_EXERCISE MATERIAL:_

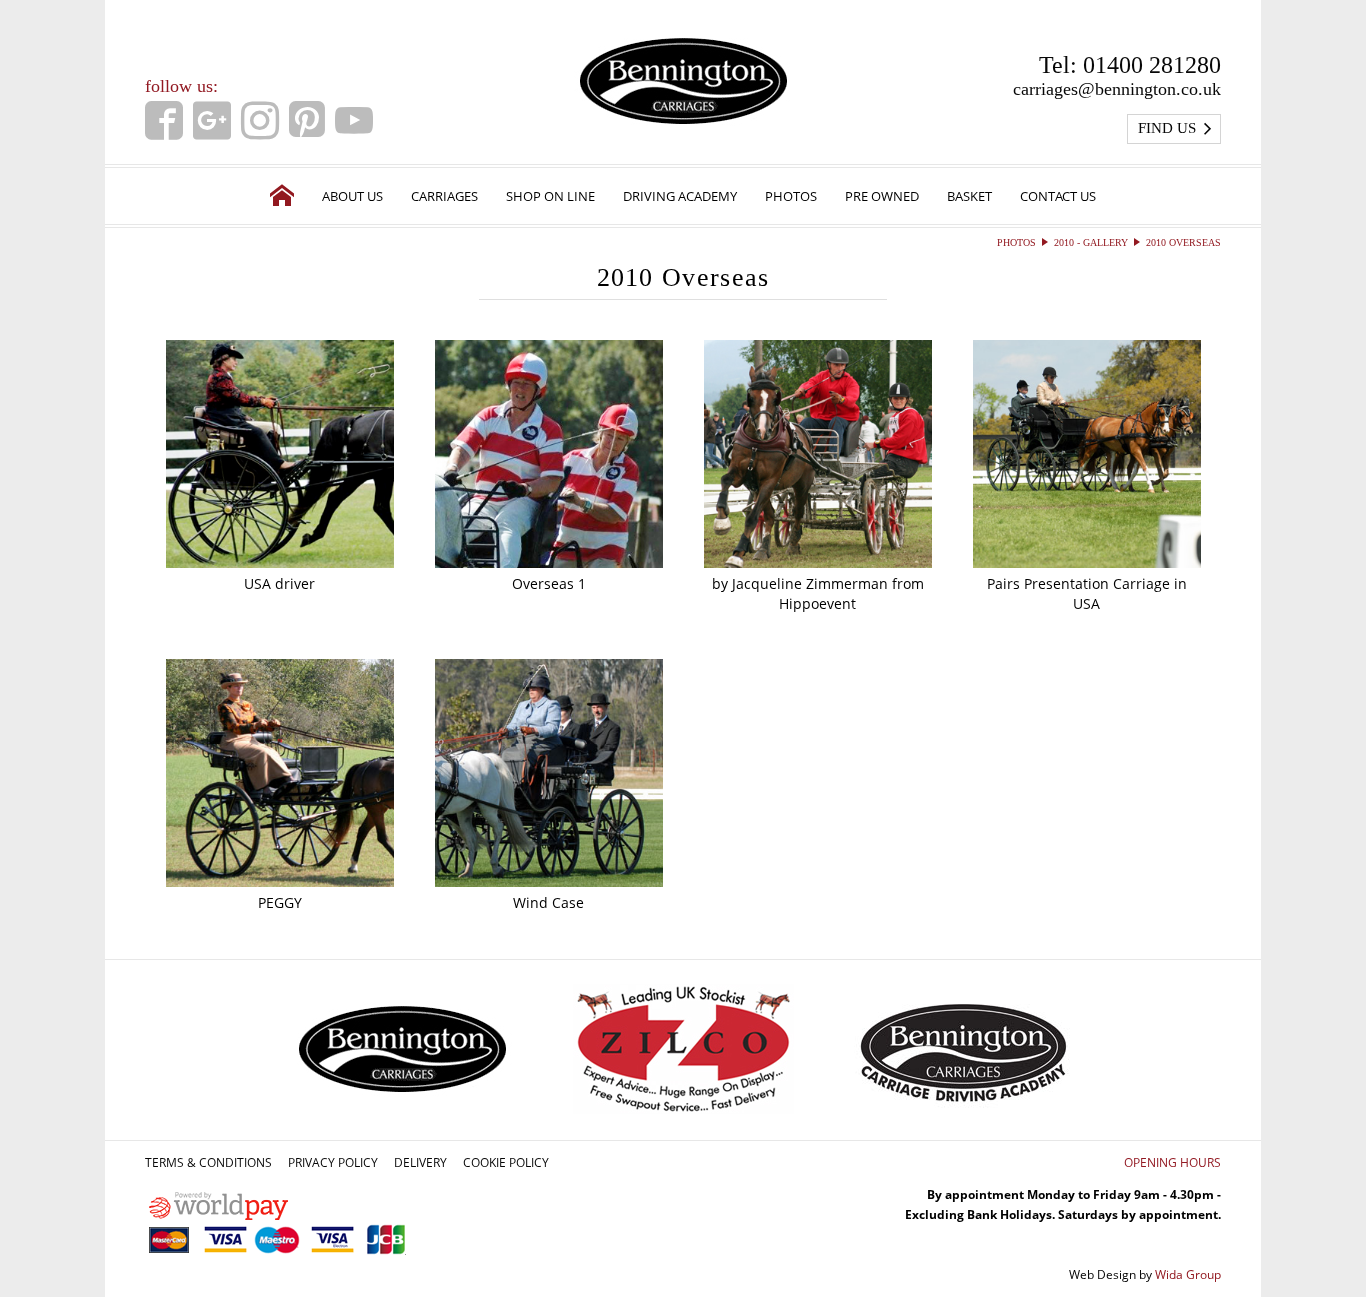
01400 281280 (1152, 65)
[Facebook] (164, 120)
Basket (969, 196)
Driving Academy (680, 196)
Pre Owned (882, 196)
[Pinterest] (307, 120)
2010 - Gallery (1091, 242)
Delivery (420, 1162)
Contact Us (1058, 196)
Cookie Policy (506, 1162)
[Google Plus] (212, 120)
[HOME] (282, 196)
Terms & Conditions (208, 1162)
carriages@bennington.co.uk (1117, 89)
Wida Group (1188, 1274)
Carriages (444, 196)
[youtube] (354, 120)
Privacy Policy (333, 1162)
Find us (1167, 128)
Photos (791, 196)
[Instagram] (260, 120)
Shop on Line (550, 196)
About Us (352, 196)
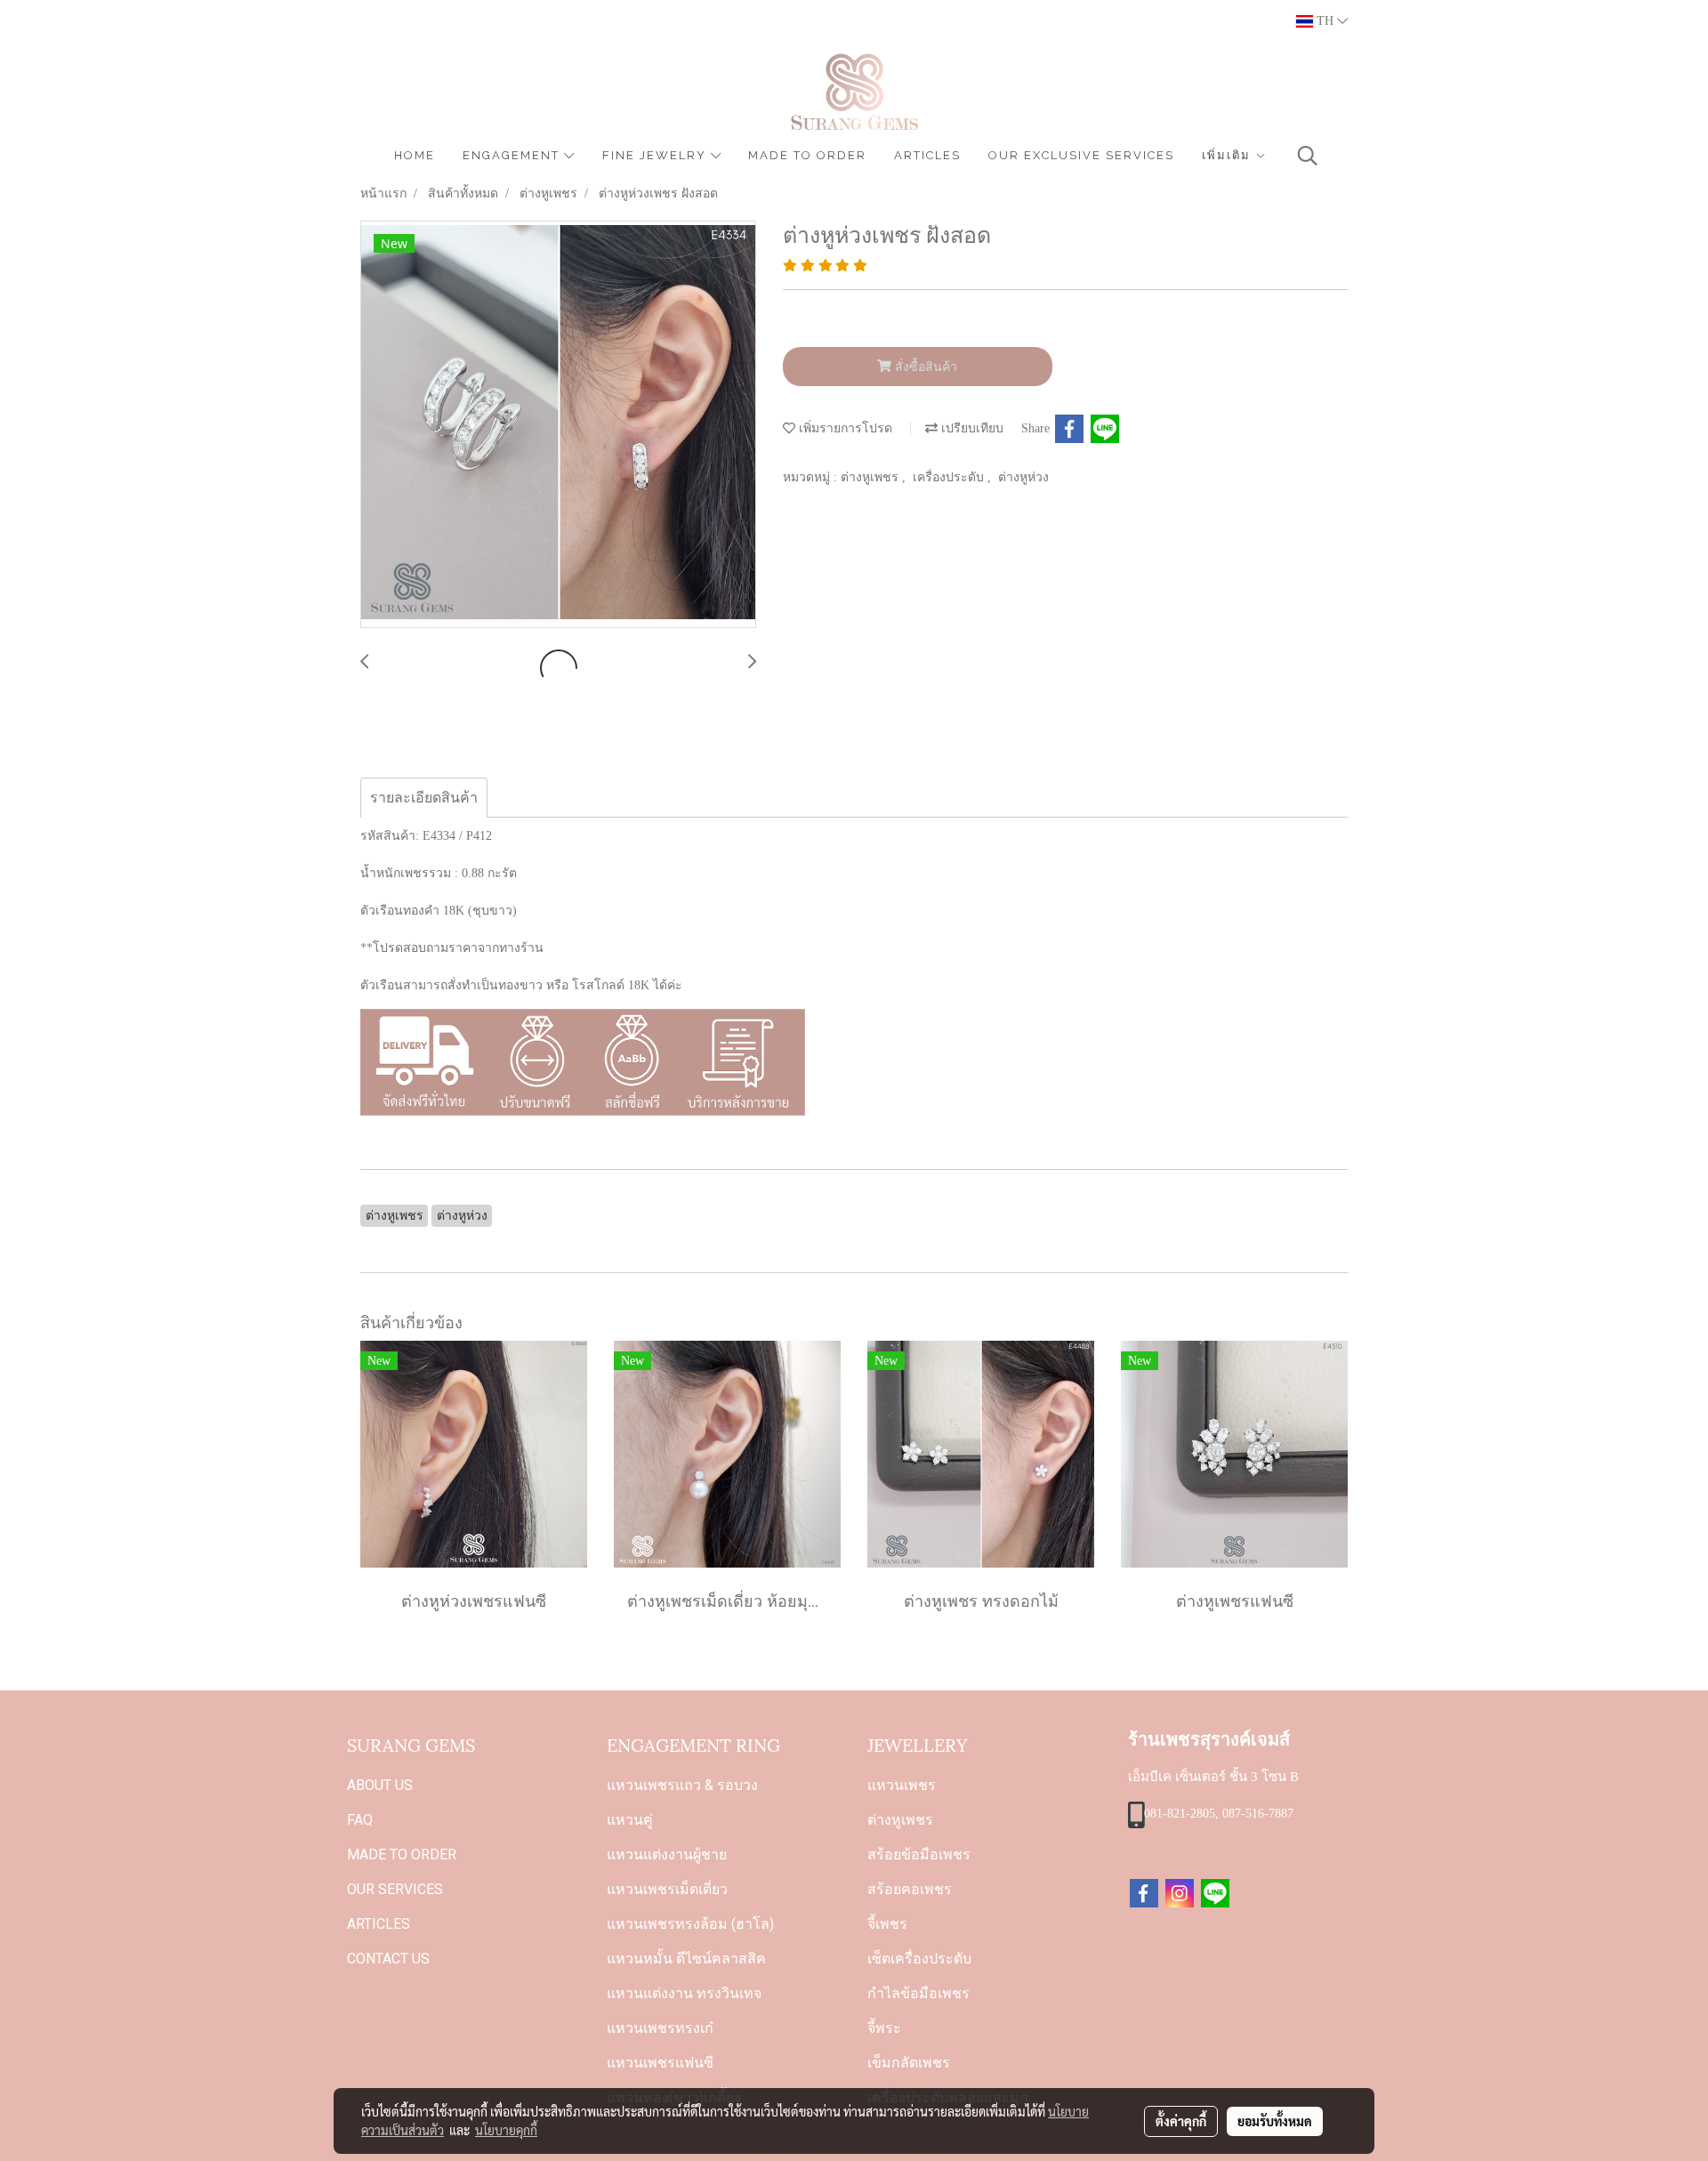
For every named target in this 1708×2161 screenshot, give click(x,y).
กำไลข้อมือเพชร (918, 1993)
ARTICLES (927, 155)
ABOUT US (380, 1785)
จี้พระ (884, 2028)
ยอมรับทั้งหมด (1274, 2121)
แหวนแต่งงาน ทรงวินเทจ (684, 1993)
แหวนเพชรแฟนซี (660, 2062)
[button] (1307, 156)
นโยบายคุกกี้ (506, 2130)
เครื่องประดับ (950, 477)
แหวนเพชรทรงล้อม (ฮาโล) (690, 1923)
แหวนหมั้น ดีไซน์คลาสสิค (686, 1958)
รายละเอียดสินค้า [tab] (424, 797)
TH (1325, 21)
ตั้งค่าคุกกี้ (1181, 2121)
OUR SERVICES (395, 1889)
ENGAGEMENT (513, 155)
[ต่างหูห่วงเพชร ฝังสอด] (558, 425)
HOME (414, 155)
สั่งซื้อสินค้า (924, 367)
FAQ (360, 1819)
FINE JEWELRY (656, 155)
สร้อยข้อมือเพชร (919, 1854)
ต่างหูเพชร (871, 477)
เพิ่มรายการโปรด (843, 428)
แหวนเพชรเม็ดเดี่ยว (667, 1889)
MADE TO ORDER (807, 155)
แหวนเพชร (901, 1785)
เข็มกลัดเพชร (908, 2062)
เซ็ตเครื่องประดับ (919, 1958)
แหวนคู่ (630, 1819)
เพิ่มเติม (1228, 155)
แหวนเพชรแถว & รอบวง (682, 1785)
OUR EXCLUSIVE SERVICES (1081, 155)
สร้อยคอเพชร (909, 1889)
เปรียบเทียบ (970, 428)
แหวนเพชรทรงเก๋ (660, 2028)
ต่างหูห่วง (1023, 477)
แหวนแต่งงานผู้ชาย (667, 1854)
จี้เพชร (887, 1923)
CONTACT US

_ASSIGNMENT:_
Restate all entries exactly; pictures stay out.

_EXERCISE RESULT:_
01400 281280 (1152, 65)
[Facebook] (164, 120)
Basket (969, 196)
Driving Academy (680, 196)
Pre Owned (882, 196)
[Pinterest] (307, 120)
2010 - Gallery (1091, 242)
Delivery (420, 1162)
Contact Us (1058, 196)
Cookie Policy (506, 1162)
[Google Plus] (212, 120)
[HOME] (282, 196)
Terms & Conditions (208, 1162)
carriages@bennington.co.uk (1117, 89)
Wida Group (1188, 1274)
Carriages (444, 196)
[youtube] (354, 120)
Privacy Policy (333, 1162)
Find us (1167, 128)
Photos (791, 196)
[Instagram] (260, 120)
Shop on Line (550, 196)
About Us (352, 196)
For every named target in this 1708×2161 screenshot, give click(x,y).
กำไลข้อมือเพชร (918, 1993)
ARTICLES (927, 155)
ABOUT US (380, 1785)
จี้พระ (884, 2028)
ยอมรับทั้งหมด (1274, 2121)
แหวนแต่งงาน ทรงวินเทจ (684, 1993)
แหวนเพชรแฟนซี (660, 2062)
[button] (1307, 156)
นโยบายคุกกี้ (506, 2130)
เครื่องประดับ (950, 477)
แหวนเพชรทรงล้อม (ฮาโล) (690, 1923)
แหวนหมั้น ดีไซน์คลาสสิค (686, 1958)
รายละเอียดสินค้า [tab] (424, 797)
TH (1325, 21)
ตั้งค่าคุกกี้ (1181, 2121)
OUR SERVICES (395, 1889)
ENGAGEMENT (513, 155)
[ต่างหูห่วงเพชร ฝังสอด] (558, 425)
HOME (414, 155)
สั่งซื้อสินค้า (924, 367)
FAQ (360, 1819)
FINE JEWELRY (656, 155)
สร้อยข้อมือเพชร (919, 1854)
ต่างหูเพชร (871, 477)
เพิ่มรายการโปรด (843, 428)
แหวนเพชรเม็ดเดี่ยว (667, 1889)
MADE TO ORDER (807, 155)
แหวนเพชร (901, 1785)
เข็มกลัดเพชร (908, 2062)
เซ็ตเครื่องประดับ (919, 1958)
แหวนคู่ (630, 1819)
เพิ่มเติม (1228, 155)
แหวนเพชรแถว & รอบวง (682, 1785)
OUR EXCLUSIVE SERVICES (1081, 155)
สร้อยคอเพชร (909, 1889)
เปรียบเทียบ (970, 428)
แหวนเพชรทรงเก๋ (660, 2028)
ต่างหูห่วง (1023, 477)
แหวนแต่งงานผู้ชาย (667, 1854)
จี้เพชร (887, 1923)
CONTACT US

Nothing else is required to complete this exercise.